▶ RECORDS

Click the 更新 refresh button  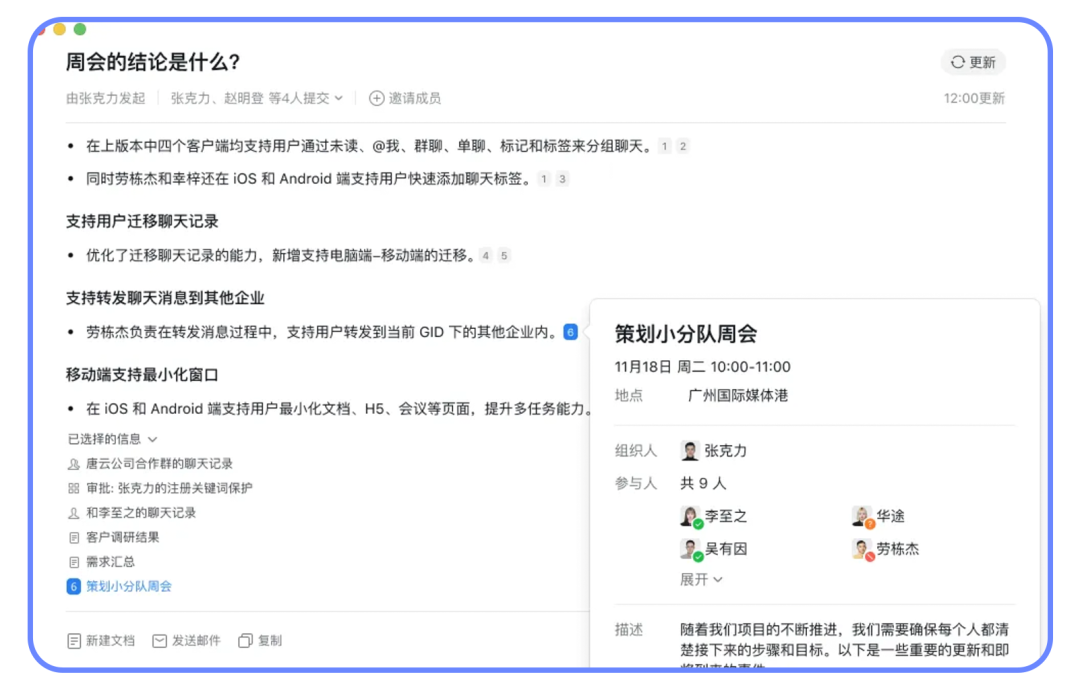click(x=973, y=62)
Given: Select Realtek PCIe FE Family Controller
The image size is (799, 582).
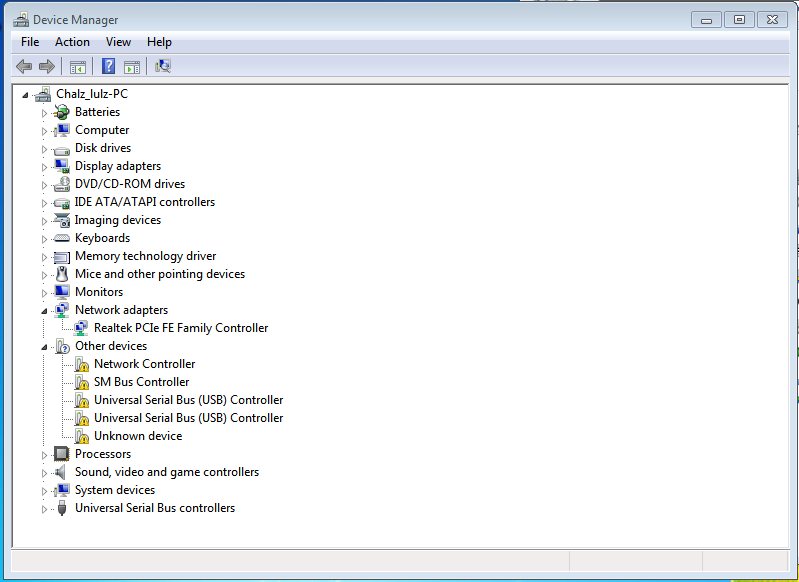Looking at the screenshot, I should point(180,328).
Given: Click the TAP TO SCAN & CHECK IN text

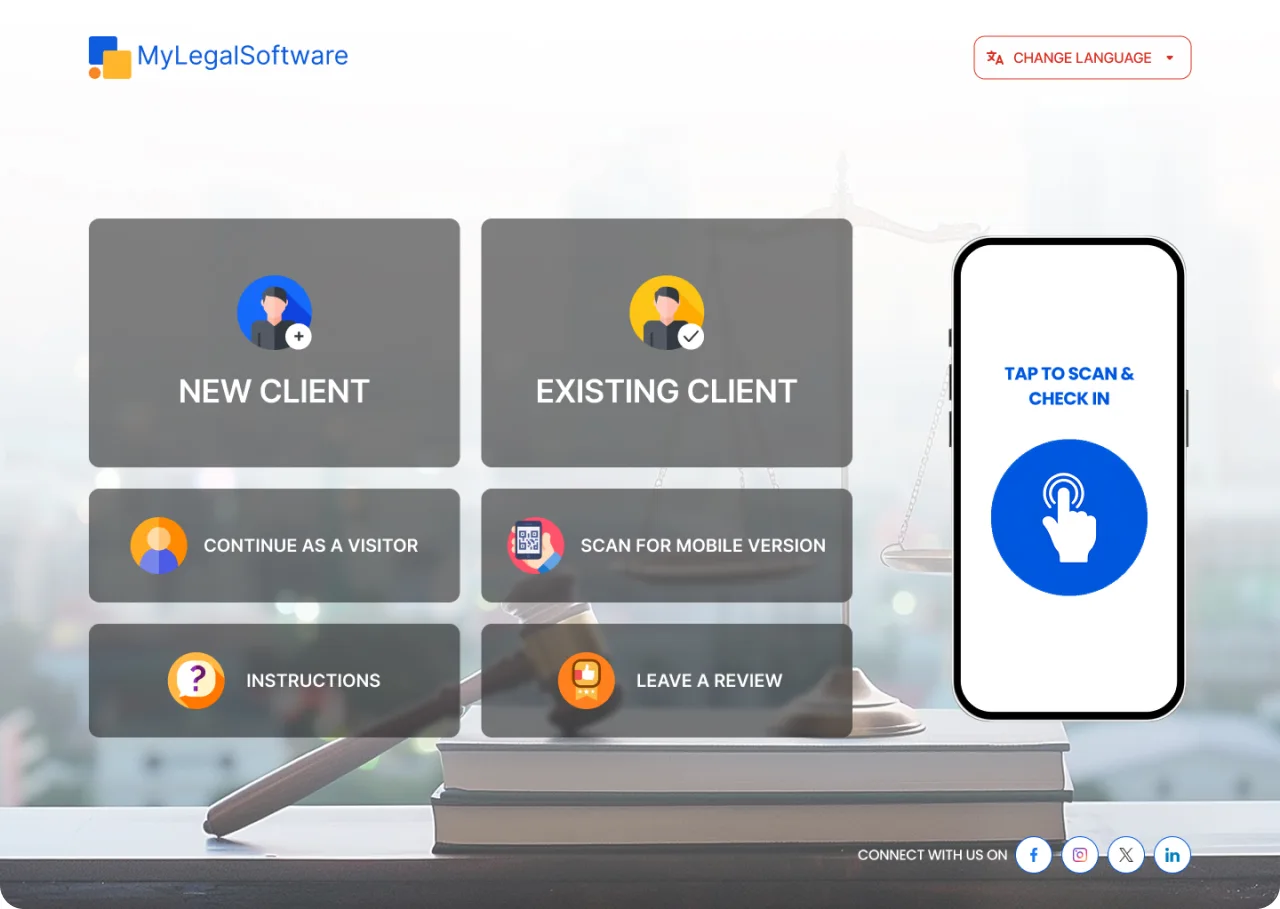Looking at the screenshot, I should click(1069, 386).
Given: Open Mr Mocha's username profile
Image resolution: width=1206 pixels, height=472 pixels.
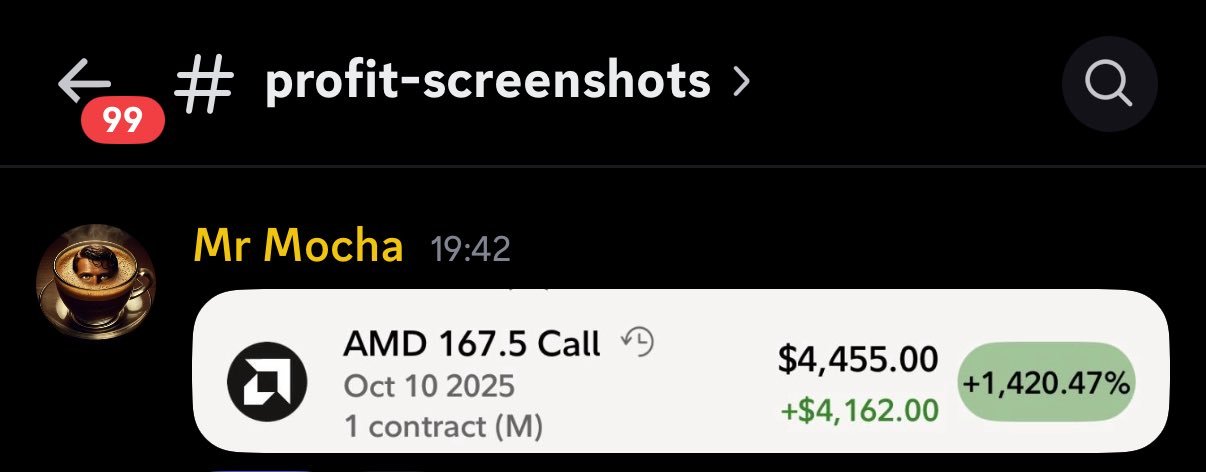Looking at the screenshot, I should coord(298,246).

▶ WHAT YOU SHOULD DO
Look above for the line with "The image size is (799, 582)." and the line with "Given: Open Mr Mocha's username profile". Give again exactly those two lines and all lines between them, pictures excluded.

▶ TASK OUTPUT
The image size is (799, 582).
Looking at the screenshot, I should point(180,328).
Given: Click the TAP TO SCAN & CHECK IN text

Looking at the screenshot, I should click(1069, 386).
Given: Open Mr Mocha's username profile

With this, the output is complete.